Mariana Díaz Álvarez / Facultad de Filosofía y Letras, UNAM
Revista BiCentenario No.5, pág.17Pulque bendito, dulce tormento. / ¿Qué haces ahí afuera? ¡Venga pa’ dentro!
(Brindis popular)
Si pudiéramos imaginar una pulquería del siglo XIX, el resultado se asemejaría a una de las descripciones que hizo el escritor Guillermo Prieto en Memorias de mis tiempos: Un jacalón inmenso con techo de dos aguas formado de tejamanil sostenido por vigones y bases de piedra. Uno de sus lados da al aire libre, otro lo forman tablones gruesos, con mesas corridas y sillas bajas de tule. El suelo es de tierra apisonada y se cubre a veces con un poco de aserrín, óptimo para jugar rayuela sobre él. En la cabecera se hallan las tinas de pulque, que incluyen distintos curados de frutas o carne, cubiertas con largas tablas de madera y pintadas de rojo, verde y azul, y en cuya superficie exterior hay letreros que dicen La Madre Venus, Fierabrés, La Vencedora, La Sultana, La Reina, La Valiente o El de los Fuertes e indican la calidad de la bebida. Encima de las tinas hay repisas con vasos verdes y de pepita, cubos de palo, cajetes, cántaros y vasos cónicos de vidrio, lisos y acanalados, que constituían las diferentes medidas.
Las pulquerías comunes estaban adornadas con papel picado o cadenas de papel de china, cuadros de paisajes y toros, espejos y, en algún rincón, un objeto de la devoción del propietario: durante el siglo XIX solía haber una imagen de la Virgen de la Soledad, que en el siglo XX sería sustituida por la de Guadalupe.

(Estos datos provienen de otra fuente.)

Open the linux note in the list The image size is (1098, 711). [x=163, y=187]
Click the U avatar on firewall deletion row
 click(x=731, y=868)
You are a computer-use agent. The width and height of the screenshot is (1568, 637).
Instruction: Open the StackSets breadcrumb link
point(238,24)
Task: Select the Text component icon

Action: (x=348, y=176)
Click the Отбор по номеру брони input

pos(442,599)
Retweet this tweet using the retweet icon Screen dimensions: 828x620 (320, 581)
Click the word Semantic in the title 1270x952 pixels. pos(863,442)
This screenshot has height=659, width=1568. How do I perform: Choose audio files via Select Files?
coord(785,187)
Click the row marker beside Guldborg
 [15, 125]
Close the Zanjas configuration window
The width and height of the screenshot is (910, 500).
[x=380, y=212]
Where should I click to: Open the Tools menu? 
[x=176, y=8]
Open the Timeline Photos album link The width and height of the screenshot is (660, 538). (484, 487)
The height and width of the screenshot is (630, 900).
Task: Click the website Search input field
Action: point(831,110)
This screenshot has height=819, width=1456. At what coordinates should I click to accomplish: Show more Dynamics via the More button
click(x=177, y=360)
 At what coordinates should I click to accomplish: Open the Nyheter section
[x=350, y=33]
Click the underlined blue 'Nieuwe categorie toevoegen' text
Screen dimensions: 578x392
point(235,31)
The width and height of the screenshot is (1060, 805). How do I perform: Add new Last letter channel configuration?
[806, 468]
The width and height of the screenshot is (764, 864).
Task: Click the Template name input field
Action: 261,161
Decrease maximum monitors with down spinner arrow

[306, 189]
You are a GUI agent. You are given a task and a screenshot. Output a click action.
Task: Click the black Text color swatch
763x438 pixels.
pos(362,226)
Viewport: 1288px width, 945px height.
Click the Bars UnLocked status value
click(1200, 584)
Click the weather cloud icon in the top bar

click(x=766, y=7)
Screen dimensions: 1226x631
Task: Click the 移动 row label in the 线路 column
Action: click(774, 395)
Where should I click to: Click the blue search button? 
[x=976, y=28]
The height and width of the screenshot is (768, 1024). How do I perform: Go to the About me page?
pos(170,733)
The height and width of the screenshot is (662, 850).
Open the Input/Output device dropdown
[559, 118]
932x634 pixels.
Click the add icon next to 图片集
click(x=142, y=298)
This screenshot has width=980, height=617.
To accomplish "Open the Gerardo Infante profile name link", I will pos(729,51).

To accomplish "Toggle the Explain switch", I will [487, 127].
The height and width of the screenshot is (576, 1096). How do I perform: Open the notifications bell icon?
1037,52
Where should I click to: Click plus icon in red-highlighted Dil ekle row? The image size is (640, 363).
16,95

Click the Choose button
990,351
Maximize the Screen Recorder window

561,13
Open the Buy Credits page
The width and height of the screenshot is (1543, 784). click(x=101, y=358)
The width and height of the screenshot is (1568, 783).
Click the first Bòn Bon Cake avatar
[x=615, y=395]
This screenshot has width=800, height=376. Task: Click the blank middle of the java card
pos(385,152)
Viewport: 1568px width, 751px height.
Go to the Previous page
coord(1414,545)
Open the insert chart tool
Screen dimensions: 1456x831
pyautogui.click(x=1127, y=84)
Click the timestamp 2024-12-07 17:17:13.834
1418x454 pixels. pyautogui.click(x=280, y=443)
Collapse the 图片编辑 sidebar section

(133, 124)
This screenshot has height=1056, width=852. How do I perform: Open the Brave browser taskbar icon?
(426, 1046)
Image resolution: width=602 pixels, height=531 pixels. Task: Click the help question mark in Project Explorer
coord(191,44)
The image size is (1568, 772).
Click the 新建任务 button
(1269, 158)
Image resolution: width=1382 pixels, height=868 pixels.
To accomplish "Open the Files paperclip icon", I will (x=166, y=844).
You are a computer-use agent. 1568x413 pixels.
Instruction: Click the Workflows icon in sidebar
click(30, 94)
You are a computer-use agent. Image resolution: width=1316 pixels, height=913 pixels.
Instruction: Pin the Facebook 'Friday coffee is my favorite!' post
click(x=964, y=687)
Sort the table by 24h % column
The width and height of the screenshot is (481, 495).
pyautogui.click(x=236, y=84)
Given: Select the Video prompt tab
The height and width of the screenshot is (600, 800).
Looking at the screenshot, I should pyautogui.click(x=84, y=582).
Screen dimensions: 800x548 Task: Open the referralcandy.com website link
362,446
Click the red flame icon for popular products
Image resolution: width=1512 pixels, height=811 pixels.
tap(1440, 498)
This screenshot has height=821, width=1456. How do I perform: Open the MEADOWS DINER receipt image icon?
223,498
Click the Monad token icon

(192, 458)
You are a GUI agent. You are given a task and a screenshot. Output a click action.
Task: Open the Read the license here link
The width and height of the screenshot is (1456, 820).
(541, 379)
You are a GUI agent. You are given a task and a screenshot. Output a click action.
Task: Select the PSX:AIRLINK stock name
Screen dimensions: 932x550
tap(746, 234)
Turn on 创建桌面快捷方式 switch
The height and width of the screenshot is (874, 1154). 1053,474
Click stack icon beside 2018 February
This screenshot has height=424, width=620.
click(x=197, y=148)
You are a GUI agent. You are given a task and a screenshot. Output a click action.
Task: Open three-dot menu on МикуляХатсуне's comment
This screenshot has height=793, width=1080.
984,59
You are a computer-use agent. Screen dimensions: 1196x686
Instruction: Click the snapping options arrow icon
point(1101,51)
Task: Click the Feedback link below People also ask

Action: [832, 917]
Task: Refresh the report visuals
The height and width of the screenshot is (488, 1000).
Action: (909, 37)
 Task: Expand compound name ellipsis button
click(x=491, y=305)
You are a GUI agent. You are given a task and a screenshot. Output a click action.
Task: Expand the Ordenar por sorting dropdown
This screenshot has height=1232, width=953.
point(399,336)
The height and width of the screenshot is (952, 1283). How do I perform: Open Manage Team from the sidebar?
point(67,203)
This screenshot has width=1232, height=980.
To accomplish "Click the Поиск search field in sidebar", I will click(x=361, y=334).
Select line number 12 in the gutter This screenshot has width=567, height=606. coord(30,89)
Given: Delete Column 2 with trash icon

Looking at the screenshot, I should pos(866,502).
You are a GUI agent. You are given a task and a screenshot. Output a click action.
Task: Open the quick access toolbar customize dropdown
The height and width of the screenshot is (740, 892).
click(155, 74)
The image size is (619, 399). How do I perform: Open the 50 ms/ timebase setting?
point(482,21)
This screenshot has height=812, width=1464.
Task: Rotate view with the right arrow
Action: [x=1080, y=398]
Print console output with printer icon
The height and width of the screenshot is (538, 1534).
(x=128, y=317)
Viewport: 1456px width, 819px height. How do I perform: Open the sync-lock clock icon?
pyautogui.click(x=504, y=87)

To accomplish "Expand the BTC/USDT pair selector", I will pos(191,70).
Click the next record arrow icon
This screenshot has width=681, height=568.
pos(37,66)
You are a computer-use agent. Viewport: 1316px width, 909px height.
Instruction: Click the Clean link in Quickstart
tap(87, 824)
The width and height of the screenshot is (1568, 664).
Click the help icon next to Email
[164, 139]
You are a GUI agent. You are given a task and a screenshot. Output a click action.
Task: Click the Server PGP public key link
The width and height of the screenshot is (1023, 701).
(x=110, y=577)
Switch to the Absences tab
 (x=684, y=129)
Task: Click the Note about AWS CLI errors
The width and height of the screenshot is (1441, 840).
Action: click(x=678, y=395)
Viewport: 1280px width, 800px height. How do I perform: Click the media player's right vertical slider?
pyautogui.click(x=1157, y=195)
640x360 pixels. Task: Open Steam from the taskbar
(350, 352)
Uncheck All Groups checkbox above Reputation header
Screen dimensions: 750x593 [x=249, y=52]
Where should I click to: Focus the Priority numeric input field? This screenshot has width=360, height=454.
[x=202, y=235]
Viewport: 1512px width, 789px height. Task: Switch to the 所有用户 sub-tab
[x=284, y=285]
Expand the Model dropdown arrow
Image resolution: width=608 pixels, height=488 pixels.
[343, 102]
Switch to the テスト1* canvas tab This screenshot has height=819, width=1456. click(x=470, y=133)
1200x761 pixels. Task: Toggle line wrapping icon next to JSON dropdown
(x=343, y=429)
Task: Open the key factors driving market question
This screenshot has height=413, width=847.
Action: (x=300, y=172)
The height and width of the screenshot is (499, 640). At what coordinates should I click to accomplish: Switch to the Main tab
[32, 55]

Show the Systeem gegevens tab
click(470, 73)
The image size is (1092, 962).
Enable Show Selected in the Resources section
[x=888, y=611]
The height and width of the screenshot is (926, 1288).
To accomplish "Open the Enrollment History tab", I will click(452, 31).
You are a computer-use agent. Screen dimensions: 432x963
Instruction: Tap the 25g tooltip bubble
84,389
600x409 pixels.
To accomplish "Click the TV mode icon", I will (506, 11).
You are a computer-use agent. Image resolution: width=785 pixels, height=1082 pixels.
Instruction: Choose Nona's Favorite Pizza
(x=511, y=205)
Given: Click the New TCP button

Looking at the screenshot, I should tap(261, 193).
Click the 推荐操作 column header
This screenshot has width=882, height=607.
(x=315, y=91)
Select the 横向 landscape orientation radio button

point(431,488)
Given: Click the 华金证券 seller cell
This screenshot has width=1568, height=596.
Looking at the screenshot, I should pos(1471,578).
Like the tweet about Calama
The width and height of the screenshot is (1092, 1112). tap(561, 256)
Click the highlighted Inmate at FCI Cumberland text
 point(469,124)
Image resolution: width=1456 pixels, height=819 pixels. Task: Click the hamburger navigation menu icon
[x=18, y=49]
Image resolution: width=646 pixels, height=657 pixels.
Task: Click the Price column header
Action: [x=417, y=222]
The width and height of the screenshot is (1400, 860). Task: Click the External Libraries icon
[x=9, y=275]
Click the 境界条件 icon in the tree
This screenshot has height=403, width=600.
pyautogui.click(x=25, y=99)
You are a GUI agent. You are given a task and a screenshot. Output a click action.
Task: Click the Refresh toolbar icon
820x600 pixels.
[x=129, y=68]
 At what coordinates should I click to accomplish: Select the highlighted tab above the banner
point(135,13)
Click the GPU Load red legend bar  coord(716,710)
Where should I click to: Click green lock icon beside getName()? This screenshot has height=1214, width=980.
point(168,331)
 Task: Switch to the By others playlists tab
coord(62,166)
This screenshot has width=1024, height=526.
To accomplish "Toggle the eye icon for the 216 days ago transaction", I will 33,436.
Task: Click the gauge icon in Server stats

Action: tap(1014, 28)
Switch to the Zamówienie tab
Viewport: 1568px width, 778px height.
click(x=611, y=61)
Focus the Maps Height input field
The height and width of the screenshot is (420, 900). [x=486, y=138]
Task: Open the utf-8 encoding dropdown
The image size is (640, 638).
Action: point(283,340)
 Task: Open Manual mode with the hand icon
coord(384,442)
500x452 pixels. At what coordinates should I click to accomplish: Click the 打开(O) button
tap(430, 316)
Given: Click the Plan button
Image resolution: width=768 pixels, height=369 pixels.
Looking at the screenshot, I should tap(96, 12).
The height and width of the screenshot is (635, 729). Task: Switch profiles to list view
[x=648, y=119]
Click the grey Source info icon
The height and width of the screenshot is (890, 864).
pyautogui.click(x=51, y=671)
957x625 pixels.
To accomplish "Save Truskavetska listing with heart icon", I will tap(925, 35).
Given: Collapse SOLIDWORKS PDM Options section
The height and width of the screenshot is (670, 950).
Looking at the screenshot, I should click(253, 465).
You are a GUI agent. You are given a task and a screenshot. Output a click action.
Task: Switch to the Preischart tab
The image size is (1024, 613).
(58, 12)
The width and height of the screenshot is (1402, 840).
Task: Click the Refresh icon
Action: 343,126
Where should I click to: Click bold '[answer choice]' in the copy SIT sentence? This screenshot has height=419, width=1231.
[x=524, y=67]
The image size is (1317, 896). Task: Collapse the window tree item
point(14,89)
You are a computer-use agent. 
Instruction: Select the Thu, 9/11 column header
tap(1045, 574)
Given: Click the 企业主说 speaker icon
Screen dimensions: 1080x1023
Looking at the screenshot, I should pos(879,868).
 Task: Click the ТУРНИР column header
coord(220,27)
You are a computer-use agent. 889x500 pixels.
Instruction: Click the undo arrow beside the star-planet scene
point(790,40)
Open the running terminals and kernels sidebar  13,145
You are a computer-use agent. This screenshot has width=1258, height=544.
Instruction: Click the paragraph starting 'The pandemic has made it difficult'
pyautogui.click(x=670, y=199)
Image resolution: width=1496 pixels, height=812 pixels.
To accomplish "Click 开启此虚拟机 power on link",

Fuera de la pulquería, los caballos e incluso uno que otro gallo se ataban a los pilares. Las pinturas de las paredes representan distintas figuras, por ejemplo, un moro con un alfanje en una mano y la cabeza de un cristiano en la otra, y arriba un gran rótulo que dice “Pulquería del Moro Valiente”; o al leal escudero de Don Quijote montado en su burro y arriba, con grandes letras, “Pulquería de Sancho Panza”.